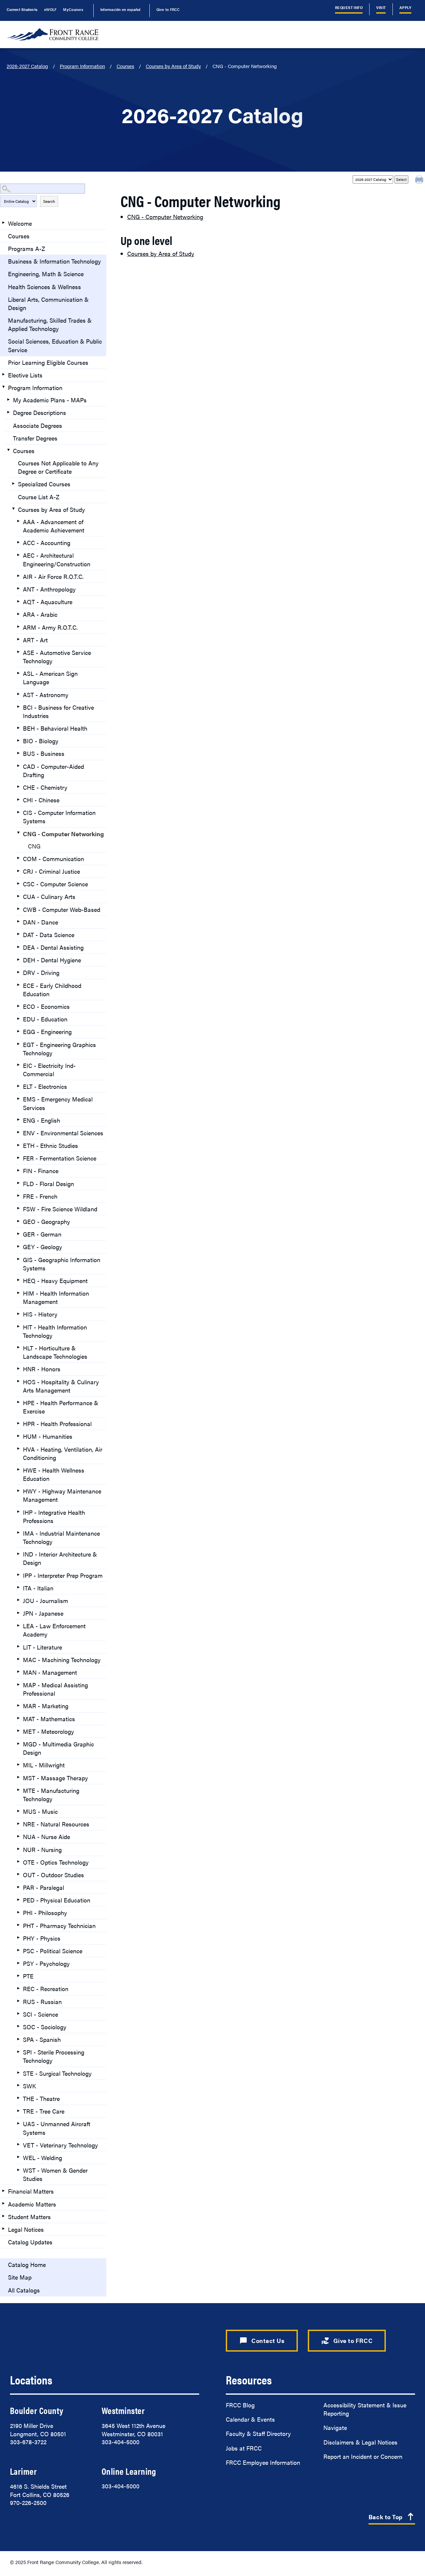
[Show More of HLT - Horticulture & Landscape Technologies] (18, 1347)
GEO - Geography (46, 1221)
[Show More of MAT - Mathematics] (18, 1718)
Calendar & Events (250, 2419)
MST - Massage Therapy (55, 1778)
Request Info (349, 7)
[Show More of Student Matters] (3, 2216)
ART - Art (35, 640)
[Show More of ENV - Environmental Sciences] (18, 1132)
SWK (29, 2086)
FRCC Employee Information (263, 2462)
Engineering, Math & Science (46, 274)
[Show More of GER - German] (18, 1233)
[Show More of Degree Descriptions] (8, 412)
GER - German (42, 1234)
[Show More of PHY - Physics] (18, 1937)
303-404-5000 (120, 2442)
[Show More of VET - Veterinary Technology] (18, 2144)
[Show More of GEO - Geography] (18, 1221)
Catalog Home (27, 2264)
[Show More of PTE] (18, 1975)
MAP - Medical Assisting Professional (55, 1689)
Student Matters (29, 2217)
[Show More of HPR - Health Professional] (18, 1423)
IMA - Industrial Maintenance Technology (61, 1537)
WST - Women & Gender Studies (55, 2174)
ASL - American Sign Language (50, 677)
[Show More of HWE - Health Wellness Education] (18, 1469)
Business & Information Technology (54, 261)
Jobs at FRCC (244, 2448)
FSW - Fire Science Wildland (60, 1209)
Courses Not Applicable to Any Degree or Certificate (58, 467)
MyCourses (73, 9)
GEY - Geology (42, 1247)
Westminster (123, 2410)
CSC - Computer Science (55, 884)
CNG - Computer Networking (63, 834)
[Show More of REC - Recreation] (18, 1988)
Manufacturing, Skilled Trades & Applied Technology (50, 324)
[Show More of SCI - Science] (18, 2013)
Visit (380, 7)
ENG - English (41, 1120)
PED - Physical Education (56, 1900)
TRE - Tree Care (43, 2111)
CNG (34, 846)
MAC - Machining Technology (62, 1659)
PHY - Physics (41, 1938)
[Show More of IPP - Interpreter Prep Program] (18, 1574)
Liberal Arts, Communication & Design (48, 303)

* _PROBLEM DESCRIPTION_
From the material above, copy exactly the lines between the line holding "[Show More of PHY - Physics] (18, 1937)" and the line holding "Westminster (123, 2410)", inclusive, and only those.

* _REPLY_
[Show More of PHY - Physics] (18, 1937)
303-404-5000 (120, 2442)
[Show More of VET - Veterinary Technology] (18, 2144)
[Show More of GEO - Geography] (18, 1221)
Catalog Home (27, 2264)
[Show More of PTE] (18, 1975)
MAP - Medical Assisting Professional (55, 1689)
Student Matters (29, 2217)
[Show More of HPR - Health Professional] (18, 1423)
IMA - Industrial Maintenance Technology (61, 1537)
WST - Women & Gender Studies (55, 2174)
ASL - American Sign Language (50, 677)
[Show More of HWE - Health Wellness Education] (18, 1469)
Business & Information Technology (54, 261)
Jobs at FRCC (244, 2448)
FSW - Fire Science Wildland (60, 1209)
Courses Not Applicable to Any Degree or Certificate (58, 467)
MyCourses (73, 9)
GEY - Geology (42, 1247)
Westminster (123, 2410)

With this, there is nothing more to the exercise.